|Healthcare Review: Inovio Pharma, Questcor, Catamaran, Cell Therapeutics, Illumina|
|By Staff and Wire Reports|
|Thursday, 27 February 2014 16:28|
Inovio Pharma ($INO) priced its 18.97M share secondary at $2.90 each for gross proceeds of about $55M. The underwriter greenshoe option is for another 2.8M shares. The stock's been in a range of $3.20-$3.48 on the session, and is currently at $3.39.
Though Catamaran ($CTRX) beat Q4 estimates, it's guiding for 2014 EPS of $2.04-$2.19, below a $2.41 consensus. Revenue is expected to be in a range of $20B-$21B vs. a $20.2B consensus. The PBM services giant's gross margin fell 80 bps Y/Y in Q4 to 7.2%. Moreover, while revenue (boosted by the Restat acquisition) rose 36% Y/Y, EBITDA only rose 24% to $182M.Catamaran ended Q4 with $419M in cash, and $1.27B in debt.
Though Questcor ($QCOR) claims the hormone corticotropin (ACTH) is "believed" to be the primary active ingredient in its Acthar gel, lab tests of at least two separate Acthar batches turned up "almost no detectable ACTH," says Citron Research in a new 24-page report (.pdf). Citron, which has published portions of the lab's findings (tests are ongoing), says the test results have been submitted to the FDA. The firm notes Questcor's manufacturing chief/CTO is being transitioned to a "non-executive advisory role," and that the company has been cryptic about Acthar's precise composition (referring to it as a "trade secret").

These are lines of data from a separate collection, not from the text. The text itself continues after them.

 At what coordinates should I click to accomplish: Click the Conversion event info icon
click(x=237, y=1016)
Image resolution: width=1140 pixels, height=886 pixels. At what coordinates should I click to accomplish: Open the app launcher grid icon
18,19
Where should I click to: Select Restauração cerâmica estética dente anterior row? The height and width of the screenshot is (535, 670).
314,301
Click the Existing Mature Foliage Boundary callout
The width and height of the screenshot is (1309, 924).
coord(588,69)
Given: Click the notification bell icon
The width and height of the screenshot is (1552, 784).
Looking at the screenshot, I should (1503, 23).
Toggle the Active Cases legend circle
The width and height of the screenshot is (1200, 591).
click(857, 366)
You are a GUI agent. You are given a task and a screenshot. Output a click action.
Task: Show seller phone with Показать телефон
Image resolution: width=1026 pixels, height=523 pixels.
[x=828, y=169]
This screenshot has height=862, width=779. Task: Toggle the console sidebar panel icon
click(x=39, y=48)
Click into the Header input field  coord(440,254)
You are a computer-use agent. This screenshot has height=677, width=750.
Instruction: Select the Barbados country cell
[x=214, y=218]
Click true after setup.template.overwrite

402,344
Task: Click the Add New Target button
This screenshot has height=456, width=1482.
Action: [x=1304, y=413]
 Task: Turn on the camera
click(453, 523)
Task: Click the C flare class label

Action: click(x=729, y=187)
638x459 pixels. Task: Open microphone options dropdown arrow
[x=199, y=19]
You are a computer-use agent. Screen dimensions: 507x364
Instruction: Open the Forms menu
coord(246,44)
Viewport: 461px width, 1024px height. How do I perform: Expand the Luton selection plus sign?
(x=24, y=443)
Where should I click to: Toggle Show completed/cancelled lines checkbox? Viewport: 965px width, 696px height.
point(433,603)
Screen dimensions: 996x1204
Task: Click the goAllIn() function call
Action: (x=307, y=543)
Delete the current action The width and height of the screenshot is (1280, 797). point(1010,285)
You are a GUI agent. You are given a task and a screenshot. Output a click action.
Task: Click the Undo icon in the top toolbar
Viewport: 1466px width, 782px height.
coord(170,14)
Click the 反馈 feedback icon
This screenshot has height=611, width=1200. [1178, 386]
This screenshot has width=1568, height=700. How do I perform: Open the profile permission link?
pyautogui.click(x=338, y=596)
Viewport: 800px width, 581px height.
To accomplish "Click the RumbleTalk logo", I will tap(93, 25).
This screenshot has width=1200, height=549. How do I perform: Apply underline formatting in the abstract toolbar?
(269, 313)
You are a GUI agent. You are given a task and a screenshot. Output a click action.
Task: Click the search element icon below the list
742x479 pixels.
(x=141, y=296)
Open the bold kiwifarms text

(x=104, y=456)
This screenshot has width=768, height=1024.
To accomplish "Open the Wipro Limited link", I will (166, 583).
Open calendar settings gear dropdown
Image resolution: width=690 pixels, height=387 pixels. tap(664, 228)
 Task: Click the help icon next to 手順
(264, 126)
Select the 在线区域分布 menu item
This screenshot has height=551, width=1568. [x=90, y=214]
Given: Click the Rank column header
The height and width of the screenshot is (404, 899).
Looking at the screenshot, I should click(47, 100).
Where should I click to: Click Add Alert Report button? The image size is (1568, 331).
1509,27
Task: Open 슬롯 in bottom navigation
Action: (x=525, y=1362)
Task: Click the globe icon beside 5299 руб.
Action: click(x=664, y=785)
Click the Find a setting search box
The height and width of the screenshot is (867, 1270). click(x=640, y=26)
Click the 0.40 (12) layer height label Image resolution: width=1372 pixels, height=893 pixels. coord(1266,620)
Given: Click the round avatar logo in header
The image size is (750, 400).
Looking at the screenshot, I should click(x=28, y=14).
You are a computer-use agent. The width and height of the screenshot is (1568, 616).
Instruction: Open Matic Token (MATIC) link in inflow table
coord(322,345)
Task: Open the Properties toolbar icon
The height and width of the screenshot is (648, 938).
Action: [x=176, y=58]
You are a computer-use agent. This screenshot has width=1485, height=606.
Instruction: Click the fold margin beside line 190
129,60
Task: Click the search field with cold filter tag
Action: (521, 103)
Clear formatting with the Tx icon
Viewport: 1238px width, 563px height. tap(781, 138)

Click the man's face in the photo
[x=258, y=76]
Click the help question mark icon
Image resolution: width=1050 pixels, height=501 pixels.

U.K. health-cost regulator NICE has given a final recommendation for the use of Cell Therapeutics' ($CTIC) Pixuvri for treating advanced B-cell non-Hodgkin lymphoma. Cell Therapeutics now hopes that NHS commissioners "will recognize the lack of suitable treatment options that exist for patients at this stage of the disease and list Pixuvri on hospital formularies as soon as possible." Cell Therapeutics expects to launch Pixuvri in England and Wales in the spring.
Illumina's ($ILMN) cell-free DNA testing technology was more accurate than traditional techniques in diagnosing Down syndrome and Edwards syndrome. The false-positive rate of Illumina's cfDNA product was 0.3% for Down syndrome vs 3.6% for standard screening, and 0.2% for Edwards vs 0.6%.The study could lead to the testing in expectant mothers beyond only those considered at high risk for having babies with Down and Edwards syndromes.